# [WHAT TO WORK ON]
Quote every line from the top of the listing down to and including the line that contains "Given: Open NanoRam".

# [DATA TO PROCESS]
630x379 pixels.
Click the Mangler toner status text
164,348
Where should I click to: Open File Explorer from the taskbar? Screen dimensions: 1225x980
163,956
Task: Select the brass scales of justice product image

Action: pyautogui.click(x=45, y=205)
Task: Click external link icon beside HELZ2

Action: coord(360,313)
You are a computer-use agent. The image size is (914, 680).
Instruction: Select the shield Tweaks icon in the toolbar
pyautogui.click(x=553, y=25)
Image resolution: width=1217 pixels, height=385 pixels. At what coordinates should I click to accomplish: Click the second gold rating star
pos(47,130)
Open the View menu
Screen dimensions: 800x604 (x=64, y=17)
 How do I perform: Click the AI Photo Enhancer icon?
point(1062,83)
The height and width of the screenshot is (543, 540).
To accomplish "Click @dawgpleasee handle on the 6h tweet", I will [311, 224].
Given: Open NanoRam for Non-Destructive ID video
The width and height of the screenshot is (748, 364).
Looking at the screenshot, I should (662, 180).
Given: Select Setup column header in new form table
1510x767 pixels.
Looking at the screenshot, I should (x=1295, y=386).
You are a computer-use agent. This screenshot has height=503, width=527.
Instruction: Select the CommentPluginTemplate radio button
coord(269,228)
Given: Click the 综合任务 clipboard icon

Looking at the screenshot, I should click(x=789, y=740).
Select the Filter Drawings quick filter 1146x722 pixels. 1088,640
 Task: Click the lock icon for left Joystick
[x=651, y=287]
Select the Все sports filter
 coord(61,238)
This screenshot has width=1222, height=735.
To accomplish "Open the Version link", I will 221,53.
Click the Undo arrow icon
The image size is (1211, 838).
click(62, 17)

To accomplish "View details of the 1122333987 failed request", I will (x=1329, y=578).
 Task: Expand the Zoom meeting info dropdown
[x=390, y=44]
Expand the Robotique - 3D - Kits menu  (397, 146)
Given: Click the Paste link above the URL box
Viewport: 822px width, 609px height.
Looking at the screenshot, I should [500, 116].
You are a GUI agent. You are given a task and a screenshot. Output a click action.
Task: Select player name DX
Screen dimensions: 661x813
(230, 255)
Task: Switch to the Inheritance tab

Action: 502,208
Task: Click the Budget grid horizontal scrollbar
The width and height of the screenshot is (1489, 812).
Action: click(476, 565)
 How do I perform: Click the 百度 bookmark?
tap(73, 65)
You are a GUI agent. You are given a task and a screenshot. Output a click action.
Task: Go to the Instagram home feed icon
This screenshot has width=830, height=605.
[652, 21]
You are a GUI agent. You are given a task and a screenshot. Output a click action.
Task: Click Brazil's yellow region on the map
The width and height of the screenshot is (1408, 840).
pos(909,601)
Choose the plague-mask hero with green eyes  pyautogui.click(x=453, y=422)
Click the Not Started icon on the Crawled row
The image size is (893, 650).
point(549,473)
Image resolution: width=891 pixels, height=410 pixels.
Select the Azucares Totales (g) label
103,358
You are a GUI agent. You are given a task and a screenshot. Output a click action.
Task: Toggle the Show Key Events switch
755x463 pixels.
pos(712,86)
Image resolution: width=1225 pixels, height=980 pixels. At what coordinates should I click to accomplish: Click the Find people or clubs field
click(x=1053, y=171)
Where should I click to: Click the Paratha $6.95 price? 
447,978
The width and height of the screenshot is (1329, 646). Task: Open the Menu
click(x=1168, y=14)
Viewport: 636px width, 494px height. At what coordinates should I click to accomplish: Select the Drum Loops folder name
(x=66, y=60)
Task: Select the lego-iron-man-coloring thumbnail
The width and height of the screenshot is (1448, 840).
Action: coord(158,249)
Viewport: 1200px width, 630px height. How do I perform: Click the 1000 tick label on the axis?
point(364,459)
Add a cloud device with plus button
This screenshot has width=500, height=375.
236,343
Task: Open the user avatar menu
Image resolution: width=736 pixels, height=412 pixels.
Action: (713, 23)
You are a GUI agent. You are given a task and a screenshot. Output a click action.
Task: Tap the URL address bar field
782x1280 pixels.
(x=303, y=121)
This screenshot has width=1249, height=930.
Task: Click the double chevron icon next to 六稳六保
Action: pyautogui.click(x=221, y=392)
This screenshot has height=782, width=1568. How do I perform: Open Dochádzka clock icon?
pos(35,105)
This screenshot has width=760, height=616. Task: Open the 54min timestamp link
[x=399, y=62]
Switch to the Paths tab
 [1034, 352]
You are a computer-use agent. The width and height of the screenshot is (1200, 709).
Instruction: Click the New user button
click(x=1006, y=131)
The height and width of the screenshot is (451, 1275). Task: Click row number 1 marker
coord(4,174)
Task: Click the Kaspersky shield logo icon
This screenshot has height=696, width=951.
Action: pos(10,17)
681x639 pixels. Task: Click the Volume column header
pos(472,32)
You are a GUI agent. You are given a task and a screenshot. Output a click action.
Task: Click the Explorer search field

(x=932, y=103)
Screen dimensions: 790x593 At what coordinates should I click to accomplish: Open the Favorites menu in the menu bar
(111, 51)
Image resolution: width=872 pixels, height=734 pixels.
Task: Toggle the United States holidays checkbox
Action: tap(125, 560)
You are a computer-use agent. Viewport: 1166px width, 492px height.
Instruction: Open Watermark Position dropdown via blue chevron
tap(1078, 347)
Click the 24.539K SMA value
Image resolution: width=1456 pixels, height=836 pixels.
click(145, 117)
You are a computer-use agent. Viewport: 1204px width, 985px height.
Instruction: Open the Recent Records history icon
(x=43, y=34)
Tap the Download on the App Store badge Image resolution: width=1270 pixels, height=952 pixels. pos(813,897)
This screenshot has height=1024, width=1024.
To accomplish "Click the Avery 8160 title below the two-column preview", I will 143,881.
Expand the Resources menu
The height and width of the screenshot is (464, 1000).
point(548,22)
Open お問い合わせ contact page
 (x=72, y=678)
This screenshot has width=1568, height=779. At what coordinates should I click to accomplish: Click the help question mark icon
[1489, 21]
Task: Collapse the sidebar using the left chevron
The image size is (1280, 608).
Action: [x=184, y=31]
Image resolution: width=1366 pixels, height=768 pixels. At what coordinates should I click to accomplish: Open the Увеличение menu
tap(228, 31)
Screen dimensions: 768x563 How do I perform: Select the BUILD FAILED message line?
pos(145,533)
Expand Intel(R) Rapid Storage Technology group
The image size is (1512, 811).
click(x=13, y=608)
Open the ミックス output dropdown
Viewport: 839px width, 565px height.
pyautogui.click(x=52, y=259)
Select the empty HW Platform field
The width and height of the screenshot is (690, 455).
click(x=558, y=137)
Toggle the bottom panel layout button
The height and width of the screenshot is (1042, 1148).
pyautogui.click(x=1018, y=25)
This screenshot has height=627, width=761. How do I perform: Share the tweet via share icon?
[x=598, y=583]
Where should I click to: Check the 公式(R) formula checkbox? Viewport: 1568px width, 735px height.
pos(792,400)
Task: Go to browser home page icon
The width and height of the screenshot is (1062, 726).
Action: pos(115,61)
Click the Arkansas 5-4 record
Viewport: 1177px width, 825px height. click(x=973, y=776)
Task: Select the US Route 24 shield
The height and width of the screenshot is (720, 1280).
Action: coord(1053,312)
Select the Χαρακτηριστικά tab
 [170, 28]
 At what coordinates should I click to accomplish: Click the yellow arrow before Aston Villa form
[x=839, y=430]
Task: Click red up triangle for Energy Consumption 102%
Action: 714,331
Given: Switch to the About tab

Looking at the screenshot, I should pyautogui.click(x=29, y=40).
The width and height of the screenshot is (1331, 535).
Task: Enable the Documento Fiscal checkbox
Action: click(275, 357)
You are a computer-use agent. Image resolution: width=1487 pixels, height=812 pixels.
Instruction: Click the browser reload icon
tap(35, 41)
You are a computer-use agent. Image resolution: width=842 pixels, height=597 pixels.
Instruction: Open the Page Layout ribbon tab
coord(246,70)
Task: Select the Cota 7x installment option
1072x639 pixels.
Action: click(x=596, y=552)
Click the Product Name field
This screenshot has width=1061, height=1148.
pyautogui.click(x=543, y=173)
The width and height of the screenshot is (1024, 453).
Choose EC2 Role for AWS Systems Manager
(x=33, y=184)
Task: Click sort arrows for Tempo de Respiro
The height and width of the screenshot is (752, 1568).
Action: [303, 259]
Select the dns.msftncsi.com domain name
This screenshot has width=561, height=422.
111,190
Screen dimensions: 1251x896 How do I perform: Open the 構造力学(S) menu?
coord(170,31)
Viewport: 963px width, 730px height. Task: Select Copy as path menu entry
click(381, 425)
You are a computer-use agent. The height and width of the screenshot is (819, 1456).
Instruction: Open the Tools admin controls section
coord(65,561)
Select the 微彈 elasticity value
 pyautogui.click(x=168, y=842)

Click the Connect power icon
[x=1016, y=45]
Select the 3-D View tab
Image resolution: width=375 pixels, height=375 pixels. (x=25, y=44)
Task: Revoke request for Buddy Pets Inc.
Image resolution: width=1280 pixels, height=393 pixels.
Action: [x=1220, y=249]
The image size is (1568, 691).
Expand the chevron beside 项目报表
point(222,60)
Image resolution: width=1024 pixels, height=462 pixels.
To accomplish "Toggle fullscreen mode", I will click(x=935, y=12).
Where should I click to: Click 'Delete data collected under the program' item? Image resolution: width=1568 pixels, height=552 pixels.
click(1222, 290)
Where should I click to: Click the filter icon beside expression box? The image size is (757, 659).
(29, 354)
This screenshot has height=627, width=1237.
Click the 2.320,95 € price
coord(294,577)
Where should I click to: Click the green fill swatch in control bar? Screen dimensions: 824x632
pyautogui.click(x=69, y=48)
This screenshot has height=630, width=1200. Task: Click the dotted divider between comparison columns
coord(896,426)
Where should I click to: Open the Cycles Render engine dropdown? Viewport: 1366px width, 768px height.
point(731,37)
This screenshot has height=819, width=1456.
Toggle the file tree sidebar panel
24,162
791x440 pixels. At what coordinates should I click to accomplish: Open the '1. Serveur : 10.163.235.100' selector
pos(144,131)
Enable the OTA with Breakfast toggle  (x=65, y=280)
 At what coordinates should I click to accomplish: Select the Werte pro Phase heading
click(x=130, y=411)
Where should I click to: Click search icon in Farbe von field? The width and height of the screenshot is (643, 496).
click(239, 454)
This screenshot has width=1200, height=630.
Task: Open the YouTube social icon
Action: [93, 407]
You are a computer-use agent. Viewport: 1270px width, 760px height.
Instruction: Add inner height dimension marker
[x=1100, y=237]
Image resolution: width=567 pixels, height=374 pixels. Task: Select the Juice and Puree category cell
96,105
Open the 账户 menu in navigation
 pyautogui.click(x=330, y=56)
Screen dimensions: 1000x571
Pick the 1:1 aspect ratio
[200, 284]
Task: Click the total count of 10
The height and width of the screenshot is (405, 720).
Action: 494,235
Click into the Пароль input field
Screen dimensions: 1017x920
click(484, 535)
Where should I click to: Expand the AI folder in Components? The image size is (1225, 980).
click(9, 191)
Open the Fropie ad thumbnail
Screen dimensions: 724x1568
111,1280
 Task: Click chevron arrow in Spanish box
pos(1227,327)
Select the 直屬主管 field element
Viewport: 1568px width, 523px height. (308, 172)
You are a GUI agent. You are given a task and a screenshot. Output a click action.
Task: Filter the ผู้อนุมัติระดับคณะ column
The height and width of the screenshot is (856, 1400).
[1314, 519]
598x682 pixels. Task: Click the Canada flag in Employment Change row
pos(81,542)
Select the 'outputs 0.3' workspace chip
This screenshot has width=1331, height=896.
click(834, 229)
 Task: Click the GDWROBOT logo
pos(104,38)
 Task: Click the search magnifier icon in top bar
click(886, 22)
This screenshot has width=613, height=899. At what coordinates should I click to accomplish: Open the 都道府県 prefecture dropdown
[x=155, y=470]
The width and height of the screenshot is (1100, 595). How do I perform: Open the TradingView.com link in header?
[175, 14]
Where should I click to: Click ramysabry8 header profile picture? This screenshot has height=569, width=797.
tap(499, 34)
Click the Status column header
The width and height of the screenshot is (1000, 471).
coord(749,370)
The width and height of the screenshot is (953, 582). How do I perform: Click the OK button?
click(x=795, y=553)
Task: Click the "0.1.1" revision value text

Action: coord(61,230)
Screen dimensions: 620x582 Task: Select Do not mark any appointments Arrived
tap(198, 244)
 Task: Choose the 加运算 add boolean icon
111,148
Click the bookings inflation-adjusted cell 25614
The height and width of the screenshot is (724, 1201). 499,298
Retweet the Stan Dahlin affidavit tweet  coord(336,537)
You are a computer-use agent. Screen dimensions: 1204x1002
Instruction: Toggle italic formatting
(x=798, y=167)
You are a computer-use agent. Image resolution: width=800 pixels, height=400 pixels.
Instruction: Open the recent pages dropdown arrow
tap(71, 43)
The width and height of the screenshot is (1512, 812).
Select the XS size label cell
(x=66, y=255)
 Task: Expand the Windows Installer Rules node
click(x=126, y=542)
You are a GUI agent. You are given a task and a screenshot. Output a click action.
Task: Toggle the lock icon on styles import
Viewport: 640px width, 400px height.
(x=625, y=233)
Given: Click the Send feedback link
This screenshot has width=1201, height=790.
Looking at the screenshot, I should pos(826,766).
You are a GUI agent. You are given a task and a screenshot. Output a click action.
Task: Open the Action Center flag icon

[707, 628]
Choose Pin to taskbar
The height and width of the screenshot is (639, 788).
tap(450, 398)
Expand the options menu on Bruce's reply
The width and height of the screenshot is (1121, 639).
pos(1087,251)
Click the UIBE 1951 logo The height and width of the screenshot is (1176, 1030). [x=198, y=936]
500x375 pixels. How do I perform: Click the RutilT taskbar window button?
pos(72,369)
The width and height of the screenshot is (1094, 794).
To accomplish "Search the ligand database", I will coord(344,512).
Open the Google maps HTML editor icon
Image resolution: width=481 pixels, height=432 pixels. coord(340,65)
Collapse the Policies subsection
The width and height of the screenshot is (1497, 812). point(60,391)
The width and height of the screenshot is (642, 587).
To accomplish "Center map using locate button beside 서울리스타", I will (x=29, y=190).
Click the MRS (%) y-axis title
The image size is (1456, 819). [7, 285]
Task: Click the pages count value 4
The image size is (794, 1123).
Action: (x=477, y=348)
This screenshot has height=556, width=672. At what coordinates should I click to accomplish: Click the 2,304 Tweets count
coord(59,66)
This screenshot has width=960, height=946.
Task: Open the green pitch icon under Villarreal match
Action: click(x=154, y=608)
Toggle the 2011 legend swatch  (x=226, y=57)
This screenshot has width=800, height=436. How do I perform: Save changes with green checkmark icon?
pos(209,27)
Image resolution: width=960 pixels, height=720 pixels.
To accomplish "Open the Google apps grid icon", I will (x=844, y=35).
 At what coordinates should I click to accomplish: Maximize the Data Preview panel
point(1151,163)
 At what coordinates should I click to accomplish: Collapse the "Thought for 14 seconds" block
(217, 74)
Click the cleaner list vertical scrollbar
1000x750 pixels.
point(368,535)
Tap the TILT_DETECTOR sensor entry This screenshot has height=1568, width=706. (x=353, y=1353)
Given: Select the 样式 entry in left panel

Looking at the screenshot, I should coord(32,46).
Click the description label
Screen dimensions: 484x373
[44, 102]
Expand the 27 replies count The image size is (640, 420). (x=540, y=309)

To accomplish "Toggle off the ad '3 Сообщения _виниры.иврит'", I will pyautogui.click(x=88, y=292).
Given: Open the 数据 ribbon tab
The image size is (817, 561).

# [RESPONSE TO THIS TASK]
630x379 pixels.
Click the Mangler toner status text
164,348
Where should I click to: Open File Explorer from the taskbar? Screen dimensions: 1225x980
163,956
Task: Select the brass scales of justice product image

Action: pyautogui.click(x=45, y=205)
Task: Click external link icon beside HELZ2

Action: coord(360,313)
You are a computer-use agent. The image size is (914, 680).
Instruction: Select the shield Tweaks icon in the toolbar
pyautogui.click(x=553, y=25)
Image resolution: width=1217 pixels, height=385 pixels. At what coordinates should I click to accomplish: Click the second gold rating star
pos(47,130)
Open the View menu
Screen dimensions: 800x604 (x=64, y=17)
 How do I perform: Click the AI Photo Enhancer icon?
point(1062,83)
The height and width of the screenshot is (543, 540).
To accomplish "Click @dawgpleasee handle on the 6h tweet", I will [311, 224].
Given: Open NanoRam for Non-Destructive ID video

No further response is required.